Annals of Forest Science ( IF 2.5 ) Pub Date : 2021-03-04 , DOI: 10.1007/s13595-021-01047-2 Miguel Ángel González-Rodríguez , Ulises Diéguez-Aranda
• Key message
Parametric indirect models derived from stem analysis of dominant trees were more robust than rule-based machine learning techniques for predicting Site Index of Scots pine stands as a function of climate.
• Context
The uncertainties derived from climate change make it necessary to develop new methods for representing the relationships between site conditions and forest growth.
• Aims
To compare parametric vs nonparametric approaches for modeling site index (SI) of Scots pine stands using bioclimatic variables.
• Methods
We used Random Forest, Boosted Trees, and Cubist techniques for directly predicting the SI of 41 research plots of Scots pine stands, and six parametric models for indirectly predicting SI using stem analysis data.
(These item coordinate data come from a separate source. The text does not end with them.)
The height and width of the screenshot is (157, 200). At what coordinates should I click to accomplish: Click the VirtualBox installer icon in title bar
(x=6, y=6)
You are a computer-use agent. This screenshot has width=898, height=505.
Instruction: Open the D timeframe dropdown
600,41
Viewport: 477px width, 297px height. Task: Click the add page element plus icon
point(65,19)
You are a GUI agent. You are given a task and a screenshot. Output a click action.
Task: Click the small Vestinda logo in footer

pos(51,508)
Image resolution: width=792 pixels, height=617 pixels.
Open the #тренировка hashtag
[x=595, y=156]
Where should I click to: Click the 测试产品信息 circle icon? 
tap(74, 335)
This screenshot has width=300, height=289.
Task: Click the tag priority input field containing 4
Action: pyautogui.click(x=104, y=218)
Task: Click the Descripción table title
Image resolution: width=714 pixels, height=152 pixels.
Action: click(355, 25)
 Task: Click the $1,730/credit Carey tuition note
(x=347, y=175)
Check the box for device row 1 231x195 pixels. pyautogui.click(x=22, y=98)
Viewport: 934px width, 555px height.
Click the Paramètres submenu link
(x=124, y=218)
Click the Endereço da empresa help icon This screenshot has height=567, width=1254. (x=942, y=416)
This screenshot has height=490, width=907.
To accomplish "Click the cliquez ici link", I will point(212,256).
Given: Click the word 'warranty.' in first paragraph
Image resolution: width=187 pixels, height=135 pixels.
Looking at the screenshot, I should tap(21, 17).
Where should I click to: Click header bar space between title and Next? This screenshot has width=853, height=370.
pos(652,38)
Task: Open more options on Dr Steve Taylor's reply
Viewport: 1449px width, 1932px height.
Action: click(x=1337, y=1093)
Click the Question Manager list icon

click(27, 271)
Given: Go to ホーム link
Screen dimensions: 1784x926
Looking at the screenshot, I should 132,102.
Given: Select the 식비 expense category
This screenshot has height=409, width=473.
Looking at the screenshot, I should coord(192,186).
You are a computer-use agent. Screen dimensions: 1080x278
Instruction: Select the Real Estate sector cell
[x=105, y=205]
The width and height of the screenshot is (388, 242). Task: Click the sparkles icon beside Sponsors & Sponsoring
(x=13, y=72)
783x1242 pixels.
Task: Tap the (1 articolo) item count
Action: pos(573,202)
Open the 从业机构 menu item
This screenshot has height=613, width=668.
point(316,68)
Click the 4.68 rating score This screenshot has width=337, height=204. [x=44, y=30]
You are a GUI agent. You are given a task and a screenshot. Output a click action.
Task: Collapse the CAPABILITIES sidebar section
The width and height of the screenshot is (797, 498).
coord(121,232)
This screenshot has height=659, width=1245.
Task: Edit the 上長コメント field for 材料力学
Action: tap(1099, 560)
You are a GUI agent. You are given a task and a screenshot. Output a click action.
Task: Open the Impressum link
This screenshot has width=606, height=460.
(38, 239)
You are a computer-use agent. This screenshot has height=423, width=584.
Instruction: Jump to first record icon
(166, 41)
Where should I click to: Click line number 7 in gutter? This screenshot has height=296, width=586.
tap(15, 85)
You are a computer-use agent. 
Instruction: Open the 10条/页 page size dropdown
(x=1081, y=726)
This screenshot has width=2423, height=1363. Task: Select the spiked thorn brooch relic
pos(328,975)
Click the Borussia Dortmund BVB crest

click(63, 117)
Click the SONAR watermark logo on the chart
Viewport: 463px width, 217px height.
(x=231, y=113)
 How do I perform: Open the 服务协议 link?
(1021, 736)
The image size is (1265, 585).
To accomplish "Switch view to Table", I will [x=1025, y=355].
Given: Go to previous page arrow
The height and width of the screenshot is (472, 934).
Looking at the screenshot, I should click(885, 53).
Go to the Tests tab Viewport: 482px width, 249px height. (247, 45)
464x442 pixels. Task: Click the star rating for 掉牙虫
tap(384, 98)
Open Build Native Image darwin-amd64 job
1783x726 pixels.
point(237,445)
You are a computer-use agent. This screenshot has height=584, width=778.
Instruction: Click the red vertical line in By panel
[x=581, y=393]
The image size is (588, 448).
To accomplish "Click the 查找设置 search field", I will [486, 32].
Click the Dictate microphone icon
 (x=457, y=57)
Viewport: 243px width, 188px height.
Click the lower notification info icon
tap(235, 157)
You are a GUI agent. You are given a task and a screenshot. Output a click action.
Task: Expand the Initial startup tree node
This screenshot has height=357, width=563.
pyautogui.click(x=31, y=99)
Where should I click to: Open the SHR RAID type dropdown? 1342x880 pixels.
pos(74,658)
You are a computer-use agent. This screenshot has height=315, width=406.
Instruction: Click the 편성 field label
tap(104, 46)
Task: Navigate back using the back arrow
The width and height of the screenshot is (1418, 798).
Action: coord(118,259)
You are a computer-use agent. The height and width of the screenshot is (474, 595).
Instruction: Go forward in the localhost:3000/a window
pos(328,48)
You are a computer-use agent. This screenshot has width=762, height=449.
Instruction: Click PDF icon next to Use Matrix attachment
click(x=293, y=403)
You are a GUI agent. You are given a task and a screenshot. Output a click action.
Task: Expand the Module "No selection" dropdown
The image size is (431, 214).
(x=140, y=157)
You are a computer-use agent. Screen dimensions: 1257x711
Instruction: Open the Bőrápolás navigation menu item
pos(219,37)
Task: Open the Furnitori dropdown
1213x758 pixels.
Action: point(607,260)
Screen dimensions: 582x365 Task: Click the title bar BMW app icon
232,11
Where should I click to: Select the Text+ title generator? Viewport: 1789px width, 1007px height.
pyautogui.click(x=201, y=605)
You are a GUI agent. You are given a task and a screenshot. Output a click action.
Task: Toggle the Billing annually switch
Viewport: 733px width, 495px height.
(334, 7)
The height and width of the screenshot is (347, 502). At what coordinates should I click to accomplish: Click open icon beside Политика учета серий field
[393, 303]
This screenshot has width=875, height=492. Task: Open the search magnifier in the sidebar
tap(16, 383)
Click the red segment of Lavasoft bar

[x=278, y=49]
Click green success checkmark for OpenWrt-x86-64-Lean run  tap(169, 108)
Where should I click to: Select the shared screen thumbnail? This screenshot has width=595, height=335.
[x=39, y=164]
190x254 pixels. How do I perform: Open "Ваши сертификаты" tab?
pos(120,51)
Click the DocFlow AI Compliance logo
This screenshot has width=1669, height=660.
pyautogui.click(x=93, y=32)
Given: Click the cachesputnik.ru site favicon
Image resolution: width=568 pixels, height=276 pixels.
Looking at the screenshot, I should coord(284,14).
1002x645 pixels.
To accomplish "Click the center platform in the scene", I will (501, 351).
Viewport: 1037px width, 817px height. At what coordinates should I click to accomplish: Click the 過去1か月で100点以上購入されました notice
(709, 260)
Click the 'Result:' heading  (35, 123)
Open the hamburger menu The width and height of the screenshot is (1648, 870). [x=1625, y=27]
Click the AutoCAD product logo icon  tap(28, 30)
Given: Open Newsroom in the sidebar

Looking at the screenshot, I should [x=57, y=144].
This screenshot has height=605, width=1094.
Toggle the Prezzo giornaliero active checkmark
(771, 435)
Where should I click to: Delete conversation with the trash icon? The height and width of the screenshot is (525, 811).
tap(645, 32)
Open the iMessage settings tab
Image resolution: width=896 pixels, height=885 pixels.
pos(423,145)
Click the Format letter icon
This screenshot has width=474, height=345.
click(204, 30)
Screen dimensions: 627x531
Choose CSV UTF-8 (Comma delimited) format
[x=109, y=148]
As predictors, we used raster maps of 19 bioclimatic variables.
• Results
The fitted models explained up to \(\sim\)80% of the SI variability, using from five to nine bioclimatic predictors. Though the apparent performance of the parametric models was lower than the rule-based, their bootstrap validation statistics were noticeably higher.
• Conclusion
Parametric indirect models seemed to be the most robust modeling alternative.
中文翻译:
建立基于气候的站点指数模型的基于规则与参数的方法:西班牙西北部苏格兰松林的案例研究
• 关键信息
从优势树的茎分析中得出的参数间接模型比基于规则的机器学习技术更健壮,可以预测苏格兰松树的立地指数随气候变化。
• 语境
气候变化带来的不确定性使得有必要开发新的方法来表示工地条件与森林生长之间的关系。
•目的
为了比较使用生物气候变量对苏格兰松树的立地指数(SI)进行建模的参数方法和非参数方法。
• 方法
我们使用随机森林,助推树和立体派技术直接预测41个苏格兰松树林研究区的SI,并使用六个参数模型使用茎分析数据间接预测SI。作为预测指标,我们使用了19个生物气候变量的栅格图。
• 结果
拟合的模型使用五到九种生物气候预测因子解释了高达((sim))的SI变异的80%。尽管参数模型的表观性能低于基于规则的模型,但其自举验证统计数据明显更高。
• 结论
参数间接模型似乎是最可靠的建模替代方案。